8. Assign Roles to Your Team Members
You can’t do everything yourself, and you need others to help you. Ask your team members to participate in the usability test and give them roles. The UX researcher needs a note-taker, observer, administrator, etc.
9. Conduct a Pilot Test
One of the important steps in a usability testing plan is conducting a pilot test. This way, you can detect any issues beforehand and test your equipment, script, and questions. You will also have a good idea of how much time the test might take.
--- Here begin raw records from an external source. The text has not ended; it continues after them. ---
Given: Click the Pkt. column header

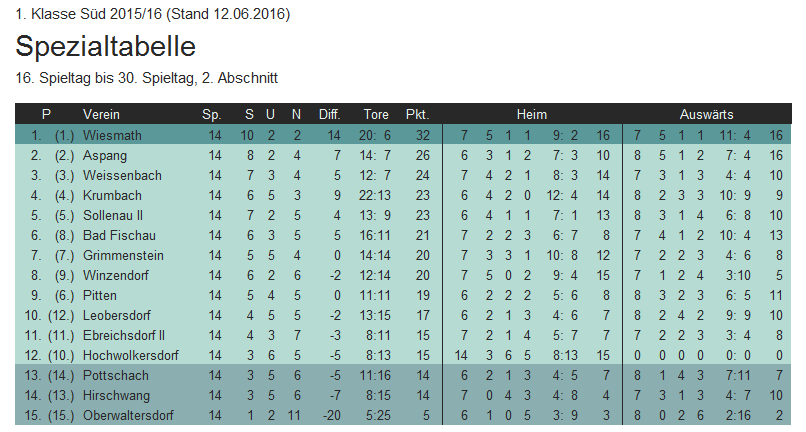Looking at the screenshot, I should click(417, 114).
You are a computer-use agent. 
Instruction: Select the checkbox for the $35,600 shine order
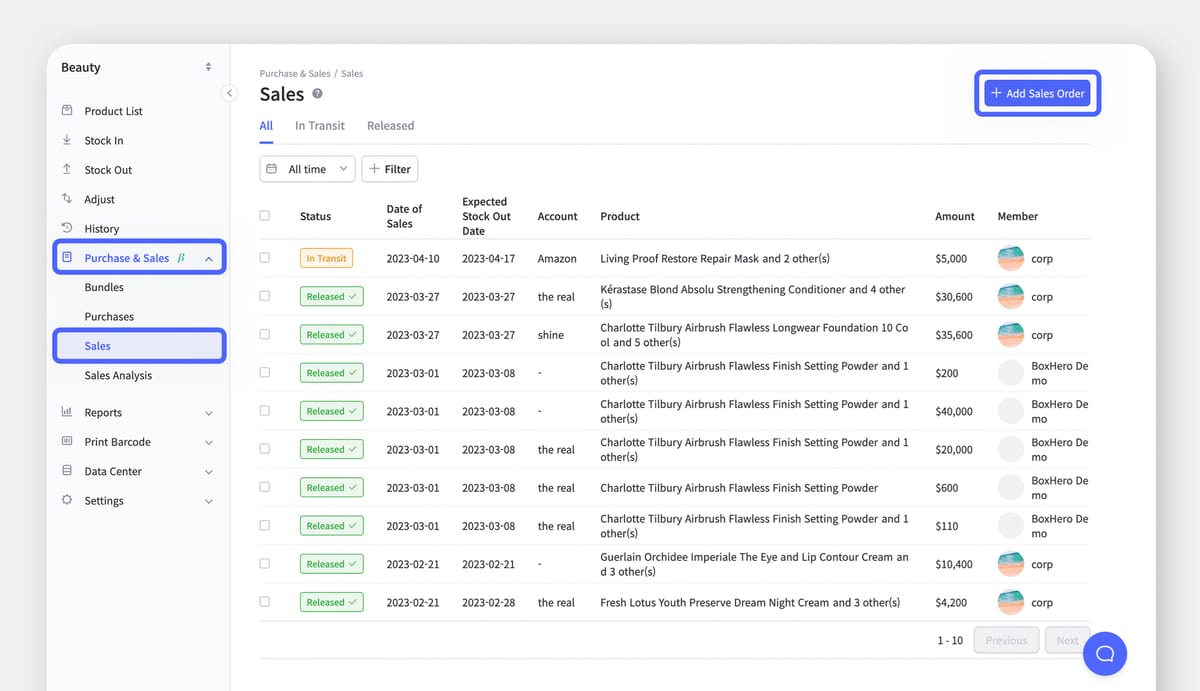coord(265,334)
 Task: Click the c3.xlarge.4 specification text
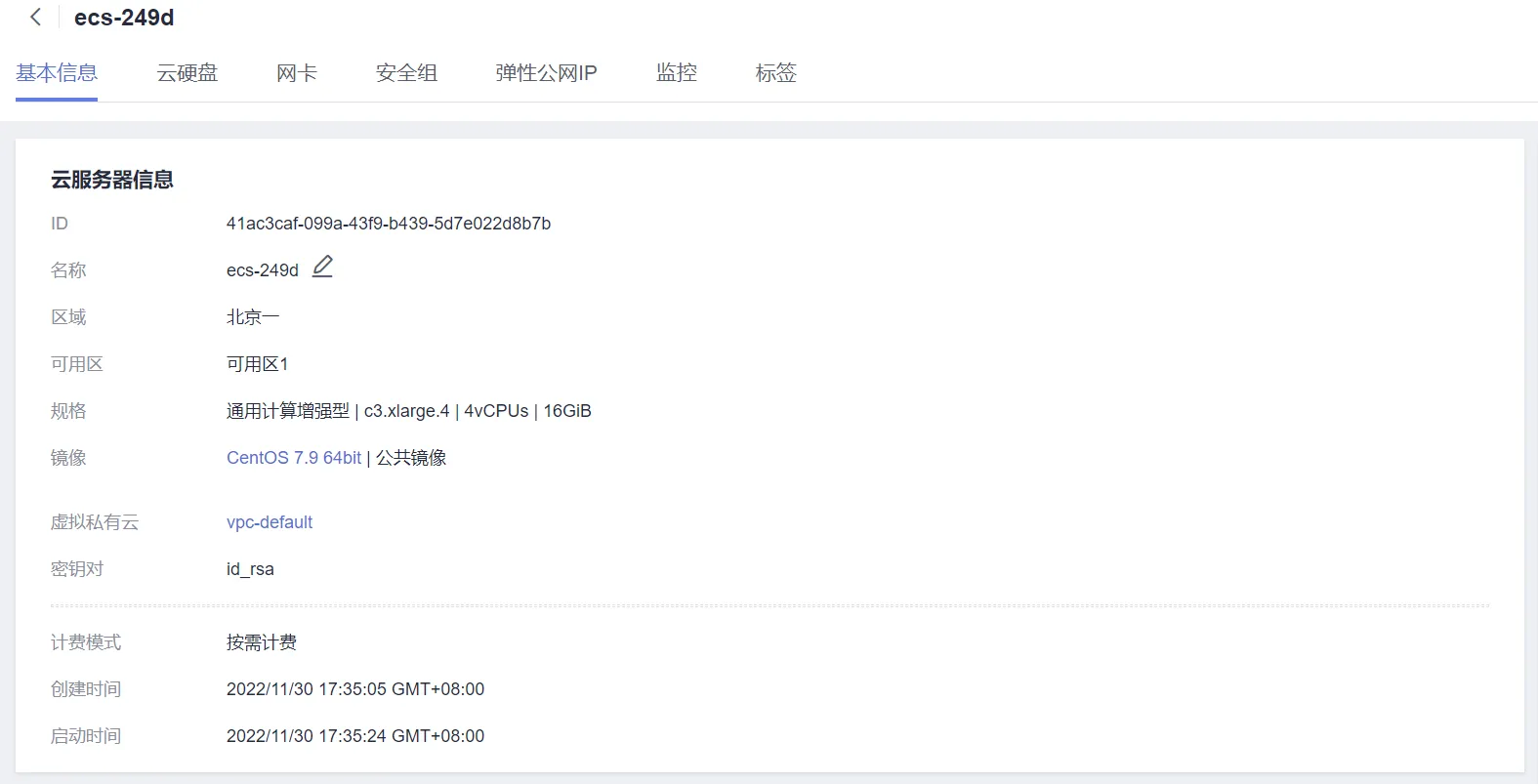[406, 411]
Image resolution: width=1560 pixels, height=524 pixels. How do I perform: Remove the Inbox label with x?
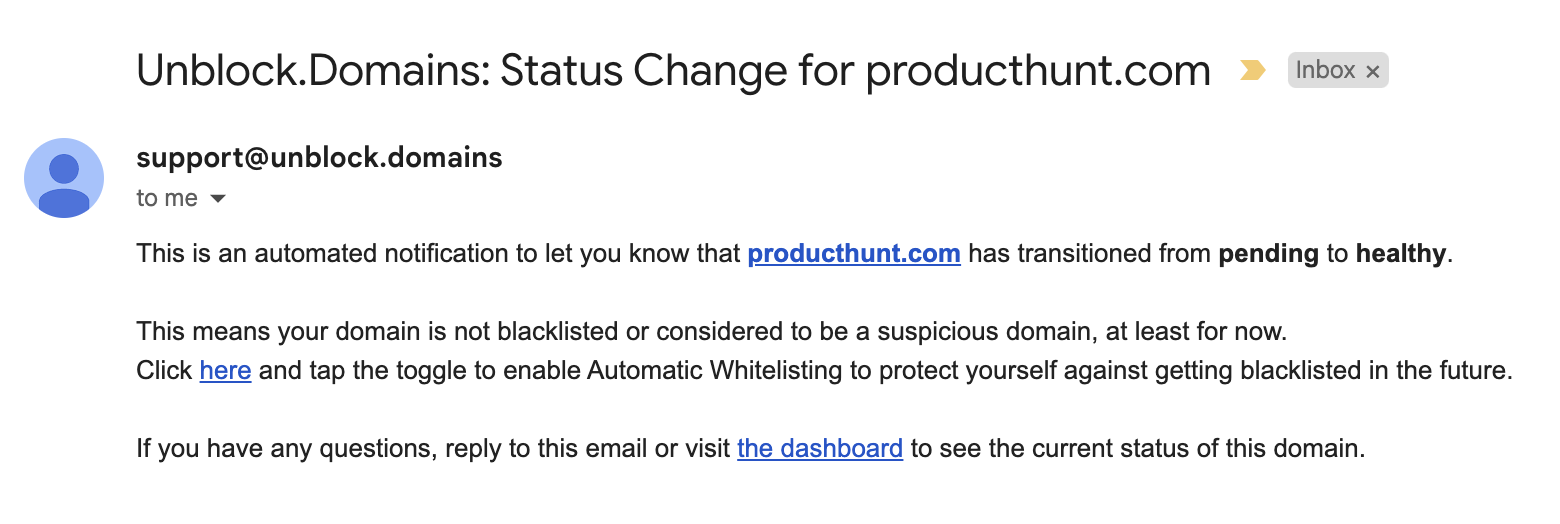point(1372,71)
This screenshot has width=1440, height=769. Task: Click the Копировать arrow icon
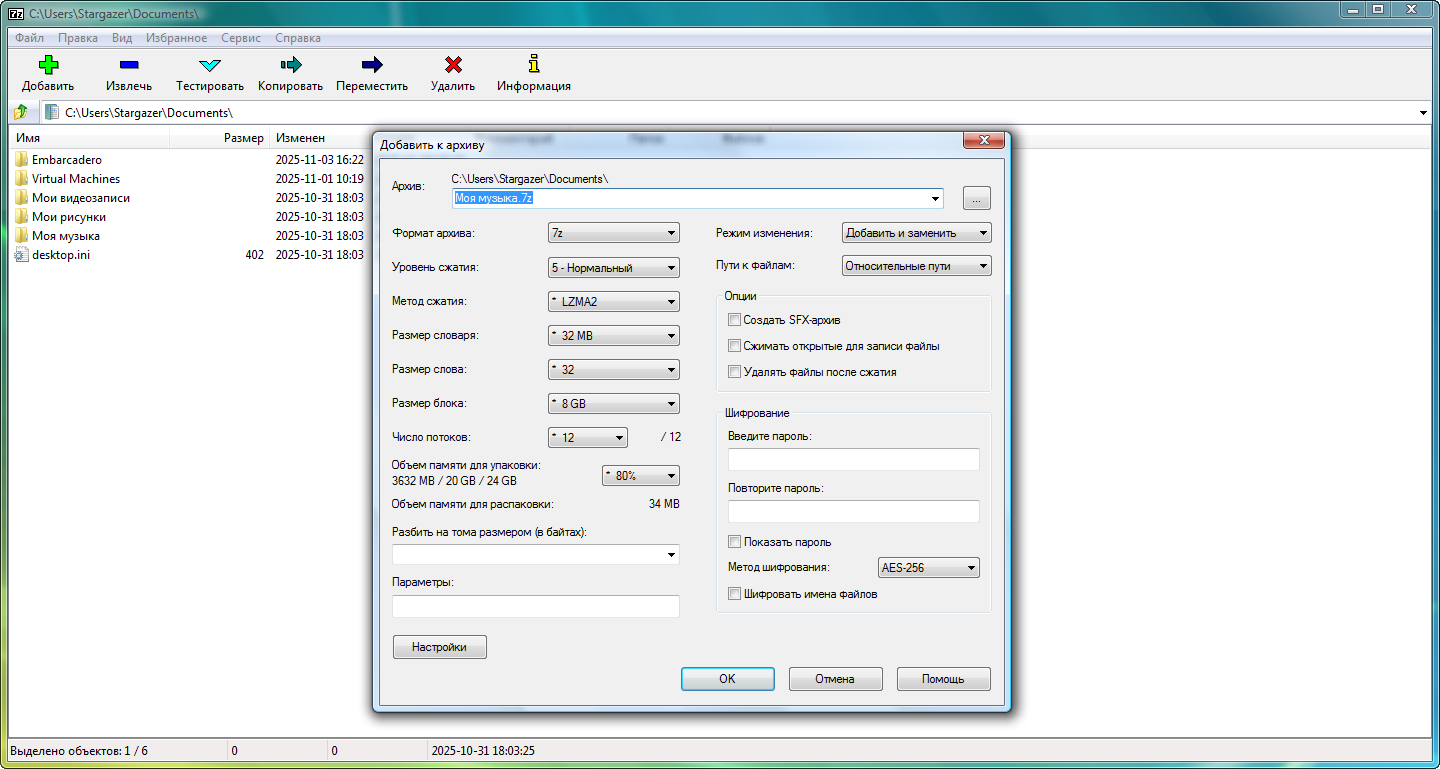point(290,65)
10. Run the Usability Test
You might be thinking, well, of course, I should be running the test now! That’s true, but there are some things you need to keep in mind. Be patient. Answer users’ questions without being judgemental. But don’t really answer their questions for them, lead them to find it themselves. Make sure the participants know that they won’t be hurting your feelings by being honest.
Remember to use the think-aloud protocol and observe participants’ body language.
11. Analyze the Results
Be sure to put analyzing the results in your usability testing plan. You have to do this before implementing your findings to understand what issues and solutions come first. This prioritizing helps because usually, there is more than one problem found in the usability test. Take a look at this infographic to get quick information:
As the last step of the usability testing plan, you need to report your findings and suggestions. This report shortly summarizes everything you did on the usability testing backed up by qualitative and quantitative data. You can also add your suggestions and discuss them with your team members. This information is needed because one of your team members might want to rerun the test. Take a look at this infographic for quick information:
They say “a goal without a plan is just a wish.” So before running any usability tests, you need a usability test plan. This helps you have a solid structure, know what to do as your next step, and conduct a fruitful test.
In this article, we presented a usability testing plan with 12 steps that you have to consider.